Pouring out of Barge’s phone was the voice of actor Al
Pacino, giving the climatic speech in the film “Any Given
Sunday.” The Broncos had watched the clip before, most
recently before capturing Fayetteville State’s 26th CIAA
Championship last month. Barge remained silent, watching the
YouTube clip, soaking in each and every word.
The inches we need are everywhere around us. They are in every
break of the game every minute, every second.
“The scene is about just fighting for everything you
can,” Barge said. “You just have to keep fighting and
fighting.”
That’s just what Barge did, shaking off an unsteady stretch
of holes in firing a 4-over 75 in the final round to finish in a
tie for fourth and clinch one of two individual berths into the
NCAA Division-II National Championship.
“It’s just unbelievable,” said Barge, who
competed in the National Junior College Championship a year ago.
“There’s nothing but joy in me.”
Far from silent any longer, Barge could revel in his
accomplishment. But he had to earn it.
Standing on the 10th tee, his 17th hole of the day after the
shotgun start, Barge was moments from qualifying for the NCAA
Championship. He had been brilliant through his first eight holes,
playing them in even par and rocketing up the leaderboard into a
tie for second.
But then he bogeyed three straight. Barge managed a birdie on the
par-5 sixth, but two more bogeys on the next three holes dropped
him to 4 over on the day, 13 over for the tournament. One more
dropped shot, and a berth in the NCAA Championship could be
gone.
Just like that.
“The golf course is hard, but for those few holes, I just
wasn’t thinking,” Barge said. “I was pretty shaky
and nervous.”
The inches we need are everywhere around us. They are in every
break of the game every minute, every second.
The 10th hole featured one of the tougher pin placements of the
regional. And after pulling his approach shot on the left fringe,
Barge was faced with a 70-foot putt for birdie. He rolled it 8 feet
past the cup.
He took a look at the break.
“What’s interesting is, when you talk about inches,
the break was about an inch break right to left,” Barge said
of the momentous par putt. “I hit it right on line at the
right speed, and it was dead center.”
The 420-yard par-4 11th was next, Barge’s final hole of the
regional. Teammates had let him know where he stood on the 10th
tee, and so another par figured to be enough.

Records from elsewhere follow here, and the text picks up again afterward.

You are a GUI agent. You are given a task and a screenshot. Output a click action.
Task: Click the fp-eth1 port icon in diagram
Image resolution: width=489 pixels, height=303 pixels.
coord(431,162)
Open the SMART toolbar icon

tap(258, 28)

Then Barge pulled his drive into the woods.
“I tried a hero shot, and got pretty lucky,” he said
of punching out of the woods. “I got within about 40 yards in
front of the green and hit a littler spinner, leaving me about 16
foot short of the hole.”
Barge read the line, and addressed the ball.

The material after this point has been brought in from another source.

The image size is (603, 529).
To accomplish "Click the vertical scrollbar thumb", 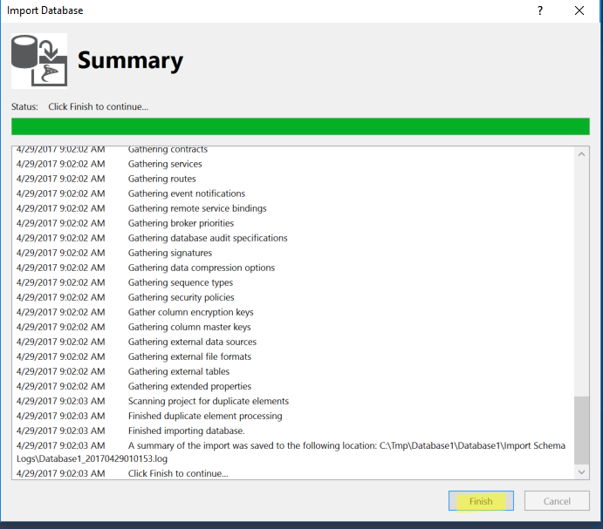I will click(x=581, y=431).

The inches we need are everywhere around us. They are in every
break of the game every minute, every second.
“I hit it right where I wanted to,” Barge said.
“I figured it was a putt I needed, and I did.
“I had a nice little fist-pump after that one.”
Moments later, the third and final round finally official on the
rain-soaked 6,984-yard course that gave every team fits, Barge
could celebrate qualifying for the NCAA Championship, which will be
played from May 15-19 at the Cardinal Golf Club in Louisviille,
Ky.
“I am ecstatic to represent Fayetteville State,” Barge
said. “It’s been an amazing first year here. I got a
call earlier – I made 3.5 (grade-point average), I made
nationals – what a crazy week. It’s just a great, great
feeling.”
Fayetteville State saved its best performance for the final round,
turning in its lowest team score of the regional with a 311. The
Broncos finished tied for 13th as a team with three-day total of
960, just 15 strokes behind fifth-place St. Thomas Aquinas, the
last team to qualify for the national championship.
The Broncos’ Brandon Jobe (Fr., Fayetteville, N.C.) shot a
6-over 77 to finish in a tie for 52nd at 241 while Jedidiah Frazier
(So., Havelock, N.C.) had a 7-over 78 to tie for 71st at 246.
Lincoln Jackson (Sr., Fayetteville, N.C.) carded an 81 in his final
collegiate round to finish in a tie for 86th at 251 while Wallace
(Sr., Fayetteville, N.C.) added a 97.
Wilmington-Deleware’s Paul Tighe matched the low round of
the day with a 72 to win the regional wire-to-wire at 4-over 217,
eight shots ahead of Indiana University of Pennsylvania teammates
Brad Boyle and Zack Kempa.
Wilmington was also the team wire-to-wire winner, topping Indiana
Pa., by six strokes.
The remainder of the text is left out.